From a purely analytical perspective, Einstein's equations constitute a formidable PDE system. They mix constraint equations with evolution equations, their manifest character (hyperbolic or not) depends on the choice of coordinates, they are defined and studied on a spacetime manifold which is field-dependent and therefore not fixed, and the system is nonlinear in a serious way. These features make it challenging to study Einstein's equations using the analytical techniques and ideas which have been successfully applied to other nonlinear PDE systems. This is especially true of those analyses concerned with global, evolutionary aspects of solutions of Einstein's equations, which are the focus of interest in this chapter.

During the past thirty years, it has become apparent that the most successful way to meet these challenges and understand the behavior of solutions of Einstein's equations is to recognize the fundamental role played by spacetime geometry in general relativity and exploit some of its structures.

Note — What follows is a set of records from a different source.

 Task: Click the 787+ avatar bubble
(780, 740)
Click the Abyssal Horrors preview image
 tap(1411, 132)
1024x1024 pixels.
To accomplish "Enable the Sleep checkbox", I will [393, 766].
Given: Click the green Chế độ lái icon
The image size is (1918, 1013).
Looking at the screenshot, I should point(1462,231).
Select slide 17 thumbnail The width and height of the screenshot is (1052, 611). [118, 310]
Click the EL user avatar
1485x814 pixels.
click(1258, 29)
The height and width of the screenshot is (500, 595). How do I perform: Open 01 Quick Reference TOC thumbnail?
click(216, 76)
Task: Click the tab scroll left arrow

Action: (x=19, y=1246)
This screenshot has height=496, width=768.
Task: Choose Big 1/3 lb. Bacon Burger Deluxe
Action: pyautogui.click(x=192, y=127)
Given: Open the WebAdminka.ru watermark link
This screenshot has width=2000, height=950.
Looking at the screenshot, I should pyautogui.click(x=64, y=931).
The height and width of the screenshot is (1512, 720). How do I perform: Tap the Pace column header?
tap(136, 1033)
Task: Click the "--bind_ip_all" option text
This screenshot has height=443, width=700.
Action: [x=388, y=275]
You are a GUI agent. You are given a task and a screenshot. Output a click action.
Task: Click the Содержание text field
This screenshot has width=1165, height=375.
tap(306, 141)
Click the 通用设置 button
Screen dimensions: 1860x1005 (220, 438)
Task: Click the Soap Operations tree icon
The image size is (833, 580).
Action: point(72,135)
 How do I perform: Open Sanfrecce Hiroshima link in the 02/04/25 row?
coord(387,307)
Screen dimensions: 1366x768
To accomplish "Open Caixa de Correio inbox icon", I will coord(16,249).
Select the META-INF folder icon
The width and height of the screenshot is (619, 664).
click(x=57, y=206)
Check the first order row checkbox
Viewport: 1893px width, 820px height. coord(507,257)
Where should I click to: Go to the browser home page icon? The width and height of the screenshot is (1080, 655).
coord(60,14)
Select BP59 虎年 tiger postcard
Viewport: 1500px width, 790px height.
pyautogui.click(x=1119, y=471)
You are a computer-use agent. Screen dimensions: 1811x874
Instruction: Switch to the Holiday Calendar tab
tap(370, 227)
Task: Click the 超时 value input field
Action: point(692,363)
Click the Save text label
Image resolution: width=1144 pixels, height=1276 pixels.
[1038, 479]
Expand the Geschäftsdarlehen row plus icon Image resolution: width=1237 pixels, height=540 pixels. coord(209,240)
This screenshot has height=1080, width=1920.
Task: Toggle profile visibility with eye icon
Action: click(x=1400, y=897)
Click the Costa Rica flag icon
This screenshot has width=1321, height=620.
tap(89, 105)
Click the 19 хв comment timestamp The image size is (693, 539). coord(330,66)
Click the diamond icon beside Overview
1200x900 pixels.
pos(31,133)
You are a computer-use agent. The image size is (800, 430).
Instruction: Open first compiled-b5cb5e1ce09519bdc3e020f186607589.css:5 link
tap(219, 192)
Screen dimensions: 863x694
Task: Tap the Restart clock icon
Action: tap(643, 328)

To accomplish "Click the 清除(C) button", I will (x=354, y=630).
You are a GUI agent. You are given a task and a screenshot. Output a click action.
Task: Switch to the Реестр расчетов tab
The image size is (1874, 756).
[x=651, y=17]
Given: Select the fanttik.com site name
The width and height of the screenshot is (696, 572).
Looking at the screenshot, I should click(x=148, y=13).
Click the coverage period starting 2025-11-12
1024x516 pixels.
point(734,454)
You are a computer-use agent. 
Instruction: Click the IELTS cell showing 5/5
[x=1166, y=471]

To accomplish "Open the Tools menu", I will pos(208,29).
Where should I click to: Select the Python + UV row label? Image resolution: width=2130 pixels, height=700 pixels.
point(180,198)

Indeed, the Christodoulou–Klainerman proof of the stability of Minkowski spacetime [1] provides a good example of this: It relies strongly on the use of spacetime geometric structures such as null foliations, maximal hypersurfaces, “almost Killing fields”, and the Bel–Robinson tensor, combined with sophisticated use of standard analytical tools such as the control of energy functionals and hyperbolic radiation estimates. The more recent work of Christodoulou and others, which has discovered sufficient conditions for the formation of trapped surfaces and black holes, also relies on a strong alliance between geometric insight and the mastery of analytical technique.

As we saw in Chapters 3 and 4, gravitational effects play an important role both in astrophysics and cosmology. However, the two areas feature two fairly distinct branches of the mathematical analysis of solutions of Einstein's equations: One works with asymptotically flat solutions to Einstein's equations and often focuses on issues related to black holes, while the other works predominantly with spatially closed solutions and is more focused on the nature of cosmological singularities and possible mechanisms for isotropization and long-distance correlation.

Type: Chapter
Information: General Relativity and Gravitation
A Centennial Perspective
, pp. 449 - 498

DOI: https://doi.org/10.1017/CBO9781139583961.013 [Opens in a new window]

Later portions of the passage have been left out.